El otro aspecto que lo convenció fue justo lo que había sentido cuando dio clases de catecismo, ver en la Compañía de Jesús, “una oportunidad de caminar, de crecer con la gente”.
Unas semanas después de esa experiencia, ya estaba en Guadalajara en la Ciudad de los Niños, iniciando su camino en el prenoviciado. Tenía 20 años.

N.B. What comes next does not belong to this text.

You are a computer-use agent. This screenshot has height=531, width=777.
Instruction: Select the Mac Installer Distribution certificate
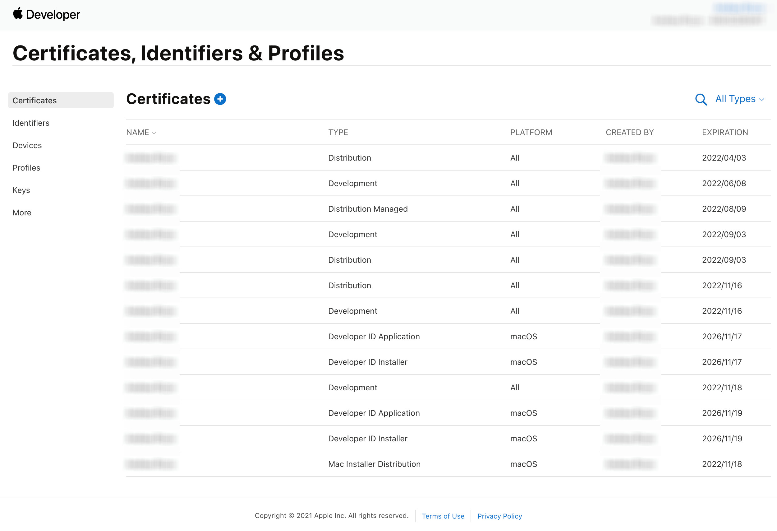coord(374,464)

Hoy, a 26 años de haber tomado esta decisión, Pedro afirma que ha sido un camino de crecimiento y conocimiento de sí mismo, de Dios, del mundo y de la gente. Estudió las licenciaturas en Ciencias Teológicas por la Universidad Iberoamericana Ciudad de México y en Filosofía y Ciencias Sociales por el ITESO, donde también hizo la Maestría en Filosofía y Ciencias Sociales. Cuenta además con un doctorado y máster en Filosofía por la Universidad de Comillas, en España.
Ahora convertido en académico de tiempo completo en el Departamento de Filosofía y Humanidades del ITESO, el jesuita colabora con el Centro de Reflexión y Acción Laboral (Cereal) Guadalajara, en su afán de continuar acompañando a las personas en preguntas que tocan asuntos de suma trascendencia en sus vidas.